● REQUIRED ACTION
Go through the lines below. Copy those with "button".

● MATERIALS PROVIDED
Start of Block
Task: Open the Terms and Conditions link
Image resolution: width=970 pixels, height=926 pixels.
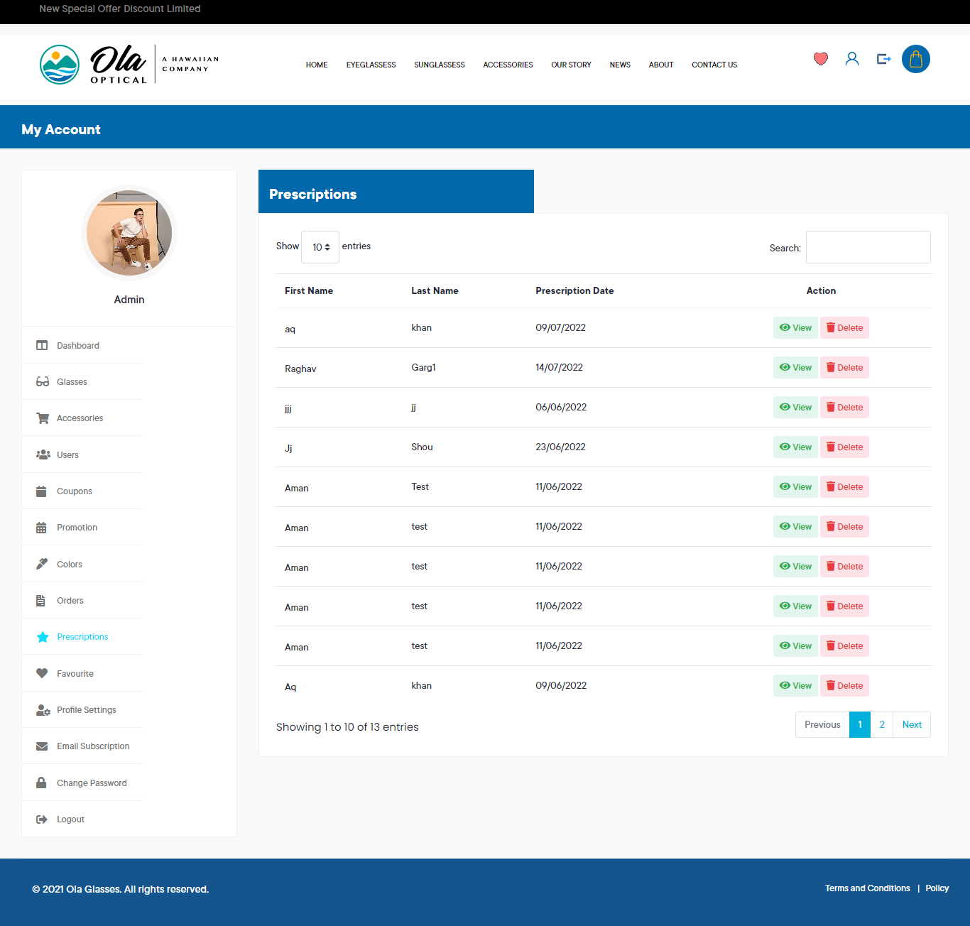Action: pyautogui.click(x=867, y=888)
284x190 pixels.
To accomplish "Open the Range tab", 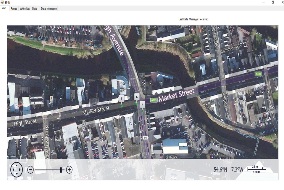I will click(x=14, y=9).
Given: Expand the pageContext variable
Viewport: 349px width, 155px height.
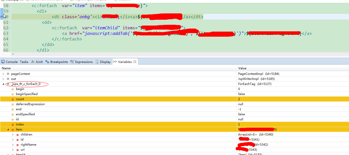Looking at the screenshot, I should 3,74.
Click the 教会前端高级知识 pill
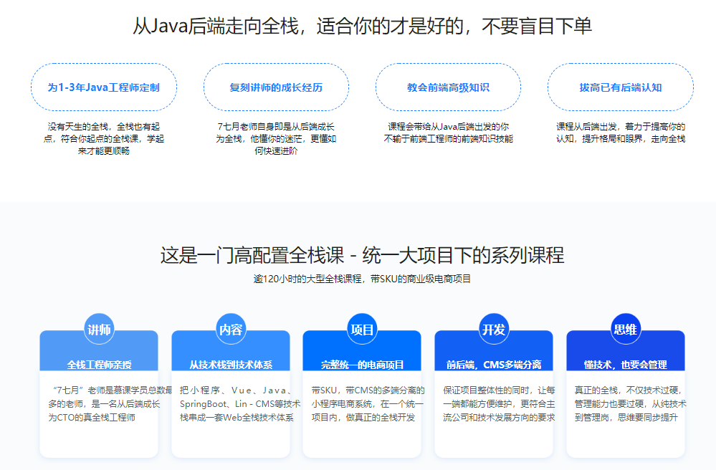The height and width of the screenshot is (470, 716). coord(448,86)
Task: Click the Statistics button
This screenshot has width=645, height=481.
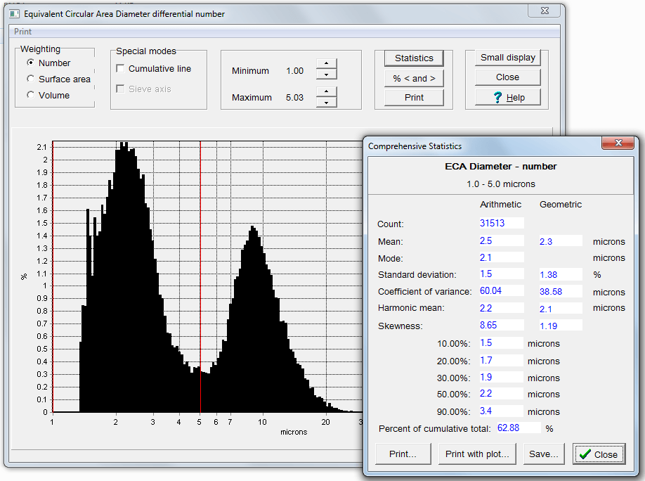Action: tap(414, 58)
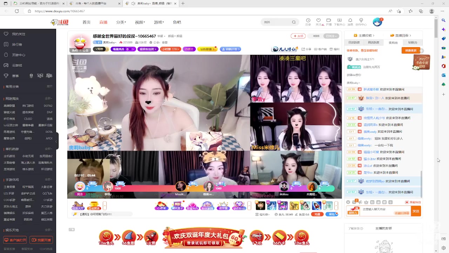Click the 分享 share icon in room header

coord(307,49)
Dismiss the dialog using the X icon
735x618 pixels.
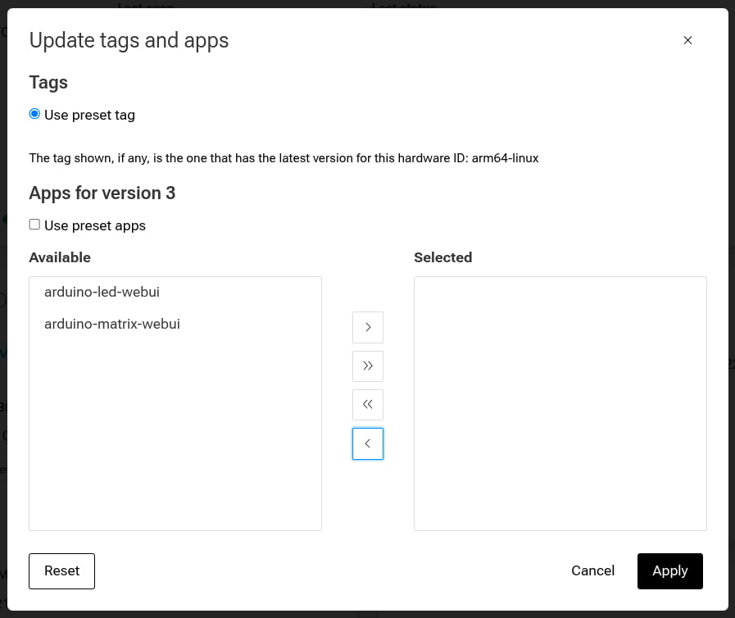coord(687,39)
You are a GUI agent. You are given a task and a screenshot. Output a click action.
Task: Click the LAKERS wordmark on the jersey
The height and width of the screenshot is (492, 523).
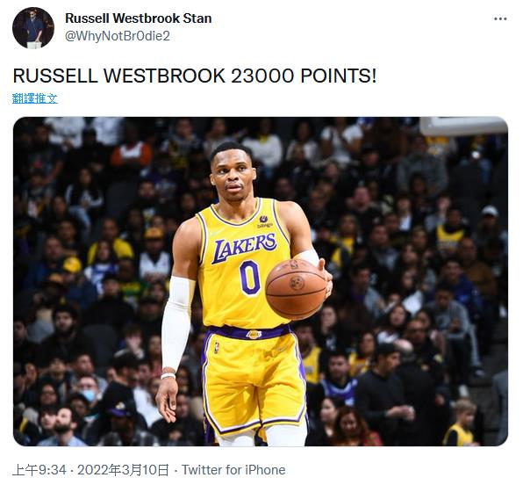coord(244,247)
End of Block
Start of Block
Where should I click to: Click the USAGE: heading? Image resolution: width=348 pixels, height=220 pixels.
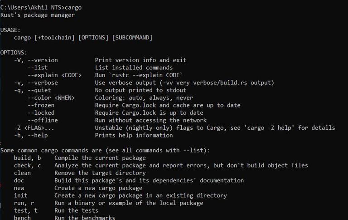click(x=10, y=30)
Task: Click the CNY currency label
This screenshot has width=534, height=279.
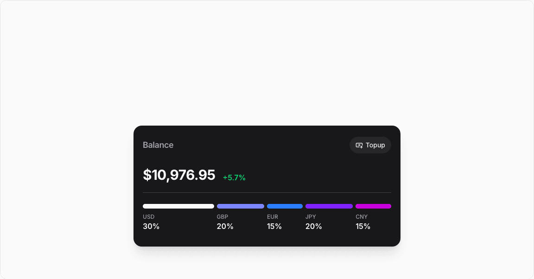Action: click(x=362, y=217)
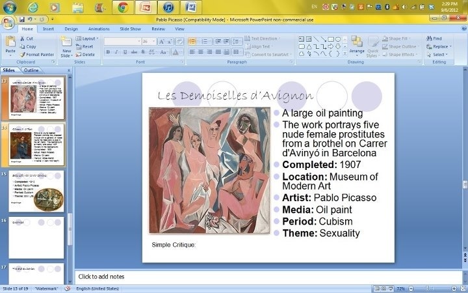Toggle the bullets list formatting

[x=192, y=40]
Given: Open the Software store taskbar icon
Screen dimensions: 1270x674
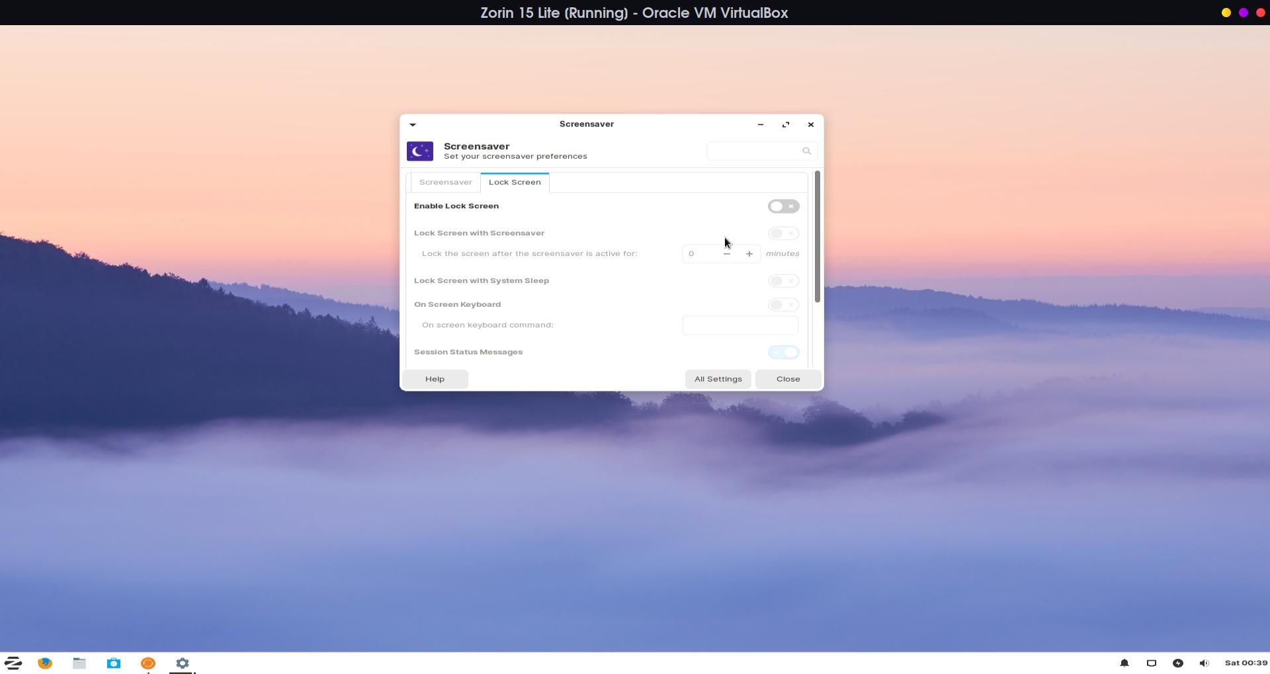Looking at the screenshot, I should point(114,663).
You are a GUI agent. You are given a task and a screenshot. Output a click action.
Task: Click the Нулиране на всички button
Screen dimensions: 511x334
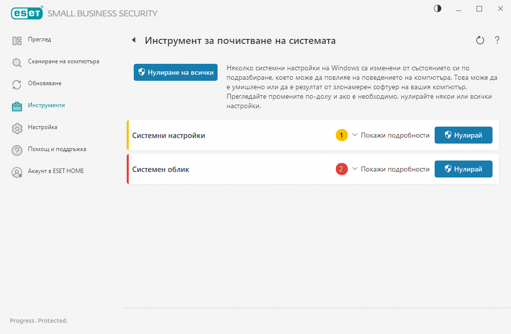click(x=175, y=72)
End of Block
Start of Block
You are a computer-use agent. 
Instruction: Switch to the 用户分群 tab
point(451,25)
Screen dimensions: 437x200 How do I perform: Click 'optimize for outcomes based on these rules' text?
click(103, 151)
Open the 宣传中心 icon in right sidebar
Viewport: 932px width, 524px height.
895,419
End of Block
● RESPONSE FOR THIS EXERCISE
Task: Click the Statistics button
Task: Click the Нулиране на всички button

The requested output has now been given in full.